**Dataset entries**
::::
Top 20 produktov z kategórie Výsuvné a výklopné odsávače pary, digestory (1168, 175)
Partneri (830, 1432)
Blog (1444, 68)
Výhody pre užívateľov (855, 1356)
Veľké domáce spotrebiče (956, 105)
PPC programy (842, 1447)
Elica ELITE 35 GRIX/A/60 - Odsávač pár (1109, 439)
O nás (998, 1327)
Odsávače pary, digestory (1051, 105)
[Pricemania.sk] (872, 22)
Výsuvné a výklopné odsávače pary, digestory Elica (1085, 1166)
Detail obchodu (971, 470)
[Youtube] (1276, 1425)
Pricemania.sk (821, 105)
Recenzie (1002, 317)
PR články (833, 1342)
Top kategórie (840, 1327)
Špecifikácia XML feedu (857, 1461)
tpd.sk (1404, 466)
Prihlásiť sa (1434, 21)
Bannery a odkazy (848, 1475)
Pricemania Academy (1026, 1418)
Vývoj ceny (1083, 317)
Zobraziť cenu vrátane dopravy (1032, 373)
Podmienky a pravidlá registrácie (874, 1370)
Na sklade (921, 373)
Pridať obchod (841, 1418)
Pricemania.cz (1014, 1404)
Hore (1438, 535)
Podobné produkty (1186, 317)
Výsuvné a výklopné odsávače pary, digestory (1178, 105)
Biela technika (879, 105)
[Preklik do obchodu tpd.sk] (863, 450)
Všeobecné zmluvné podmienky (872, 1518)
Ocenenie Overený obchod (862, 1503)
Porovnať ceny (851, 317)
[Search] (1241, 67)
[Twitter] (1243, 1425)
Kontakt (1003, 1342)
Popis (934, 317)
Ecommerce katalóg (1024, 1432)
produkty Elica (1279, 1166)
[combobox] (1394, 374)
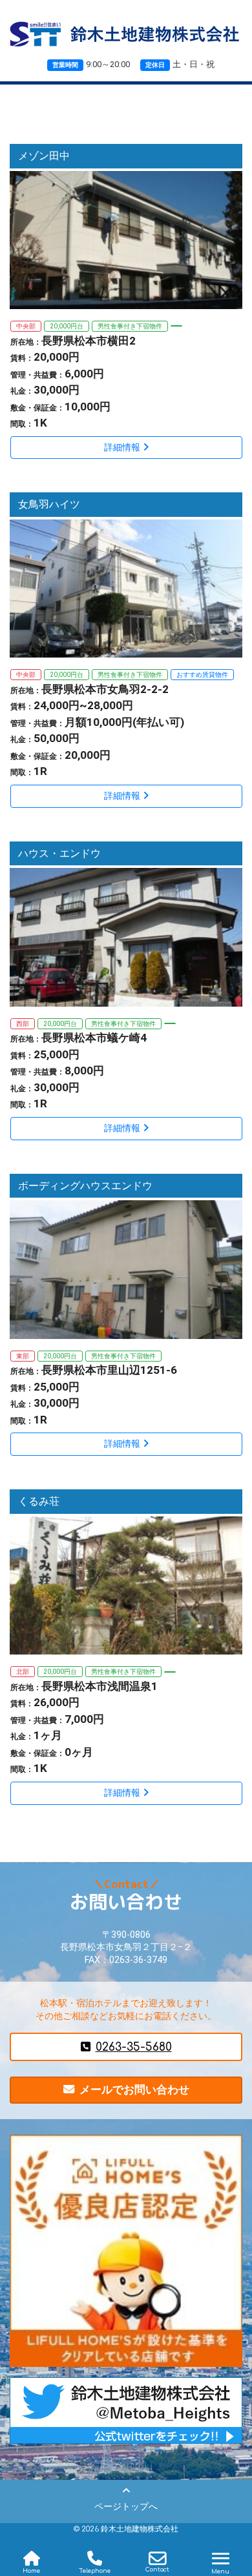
::::
**DIRECTIONS**
Each line from the one containing "Na sklade (921, 373)" through the final line of the data must be reproduced exactly, both ends included, with no pictures in the copy.

**REPLY**
Na sklade (921, 373)
Pridať obchod (841, 1418)
Pricemania.cz (1014, 1404)
Hore (1438, 535)
Podobné produkty (1186, 317)
Výsuvné a výklopné odsávače pary, digestory (1178, 105)
Biela technika (879, 105)
[Preklik do obchodu tpd.sk] (863, 450)
Všeobecné zmluvné podmienky (872, 1518)
Ocenenie Overený obchod (862, 1503)
Porovnať ceny (851, 317)
[Search] (1241, 67)
[Twitter] (1243, 1425)
Kontakt (1003, 1342)
Popis (934, 317)
Ecommerce katalóg (1024, 1432)
produkty Elica (1279, 1166)
[combobox] (1394, 374)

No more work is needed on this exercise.